### PAGE TEXT
-- BEGIN --

Now that you have wands in hand and numerous pointless and pricey accessories in place, your family can roam the hallways of my home on a Quest for hidden objects. The Quest is always changing, as I like to keep it interesting for repeat visitors. Sometimes you will be searching for a lost sock. Other times, it may be an earring, or possibly a library book. Some days there may be a skill-based Quest, such as “Find Something We Can Eat for Dinner.” And then there are time-based Quests, like “Has Anyone Seen My Phone; It’s on Silent,” and “Where Are My Keys; I’m Not Even Kidding Right Now.” The wands are mostly useless for the Quests, but the kids will wave them like pageant queens on Red Bull, and be just as excited, to the point of incoherency, nonetheless.

The Quests end either when the object is found OR you and your spouse contemplate a trial separation and/or the logistics of surrendering your children on the steps of the nearest fire station. As lifeguard/concierge/Quest-creator of Little Bear Hut, I can give you directions. But I cannot be held liable for any domestic disturbances that occur as the result of a Quest. You brought those issues with you, so don’t be trying to make your dysfunction my problem, you got it? This is a waterpark, not Family Court.

-- END --

### MATERIAL
-- BEGIN --

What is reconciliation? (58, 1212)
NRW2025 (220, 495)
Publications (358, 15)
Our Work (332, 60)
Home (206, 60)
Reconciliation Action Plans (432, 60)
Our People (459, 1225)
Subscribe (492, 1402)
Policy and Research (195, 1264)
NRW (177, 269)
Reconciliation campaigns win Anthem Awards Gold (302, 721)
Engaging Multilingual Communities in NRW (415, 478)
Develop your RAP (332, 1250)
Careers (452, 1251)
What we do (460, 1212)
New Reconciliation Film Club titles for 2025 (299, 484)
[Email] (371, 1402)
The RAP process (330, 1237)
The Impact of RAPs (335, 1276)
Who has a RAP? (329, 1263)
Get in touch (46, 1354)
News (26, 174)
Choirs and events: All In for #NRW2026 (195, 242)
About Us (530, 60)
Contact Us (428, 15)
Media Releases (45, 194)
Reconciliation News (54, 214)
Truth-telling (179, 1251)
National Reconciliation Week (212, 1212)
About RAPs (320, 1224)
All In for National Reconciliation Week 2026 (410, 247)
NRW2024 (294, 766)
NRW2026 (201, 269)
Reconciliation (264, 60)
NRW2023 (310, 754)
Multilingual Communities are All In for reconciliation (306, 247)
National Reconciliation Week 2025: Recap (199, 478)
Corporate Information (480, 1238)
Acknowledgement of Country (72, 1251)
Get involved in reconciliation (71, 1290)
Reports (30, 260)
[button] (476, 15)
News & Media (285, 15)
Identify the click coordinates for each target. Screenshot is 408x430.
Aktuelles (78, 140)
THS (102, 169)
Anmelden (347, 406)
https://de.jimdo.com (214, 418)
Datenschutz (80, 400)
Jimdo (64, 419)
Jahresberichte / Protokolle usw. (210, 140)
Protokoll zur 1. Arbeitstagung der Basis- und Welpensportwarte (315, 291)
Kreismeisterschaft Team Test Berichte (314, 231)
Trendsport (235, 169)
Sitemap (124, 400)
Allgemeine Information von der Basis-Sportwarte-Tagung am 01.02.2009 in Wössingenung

-- END --

### WHAT THIS EXERCISE ASKS
1. Write out the passage about the Quests at Little Bear Hut word for word, in full.
2. Reproduce the records exactly, starting with the line containing "The Impact of RAPs (335, 1276)" and continuing through the final line of the records, both included. Give only those lines.

### SOLUTIONS IN ORDER
1.
Now that you have wands in hand and numerous pointless and pricey accessories in place, your family can roam the hallways of my home on a Quest for hidden objects. The Quest is always changing, as I like to keep it interesting for repeat visitors. Sometimes you will be searching for a lost sock. Other times, it may be an earring, or possibly a library book. Some days there may be a skill-based Quest, such as “Find Something We Can Eat for Dinner.” And then there are time-based Quests, like “Has Anyone Seen My Phone; It’s on Silent,” and “Where Are My Keys; I’m Not Even Kidding Right Now.” The wands are mostly useless for the Quests, but the kids will wave them like pageant queens on Red Bull, and be just as excited, to the point of incoherency, nonetheless.

The Quests end either when the object is found OR you and your spouse contemplate a trial separation and/or the logistics of surrendering your children on the steps of the nearest fire station. As lifeguard/concierge/Quest-creator of Little Bear Hut, I can give you directions. But I cannot be held liable for any domestic disturbances that occur as the result of a Quest. You brought those issues with you, so don’t be trying to make your dysfunction my problem, you got it? This is a waterpark, not Family Court.

2.
The Impact of RAPs (335, 1276)
Who has a RAP? (329, 1263)
Get in touch (46, 1354)
News (26, 174)
Choirs and events: All In for #NRW2026 (195, 242)
About Us (530, 60)
Contact Us (428, 15)
Media Releases (45, 194)
Reconciliation News (54, 214)
Truth-telling (179, 1251)
National Reconciliation Week (212, 1212)
About RAPs (320, 1224)
All In for National Reconciliation Week 2026 (410, 247)
NRW2024 (294, 766)
NRW2026 (201, 269)
Reconciliation (264, 60)
NRW2023 (310, 754)
Multilingual Communities are All In for reconciliation (306, 247)
National Reconciliation Week 2025: Recap (199, 478)
Corporate Information (480, 1238)
Acknowledgement of Country (72, 1251)
Get involved in reconciliation (71, 1290)
Reports (30, 260)
[button] (476, 15)
News & Media (285, 15)
Identify the click coordinates for each target. Screenshot is 408x430.
Aktuelles (78, 140)
THS (102, 169)
Anmelden (347, 406)
https://de.jimdo.com (214, 418)
Datenschutz (80, 400)
Jimdo (64, 419)
Jahresberichte / Protokolle usw. (210, 140)
Protokoll zur 1. Arbeitstagung der Basis- und Welpensportwarte (315, 291)
Kreismeisterschaft Team Test Berichte (314, 231)
Trendsport (235, 169)
Sitemap (124, 400)
Allgemeine Information von der Basis-Sportwarte-Tagung am 01.02.2009 in Wössingenung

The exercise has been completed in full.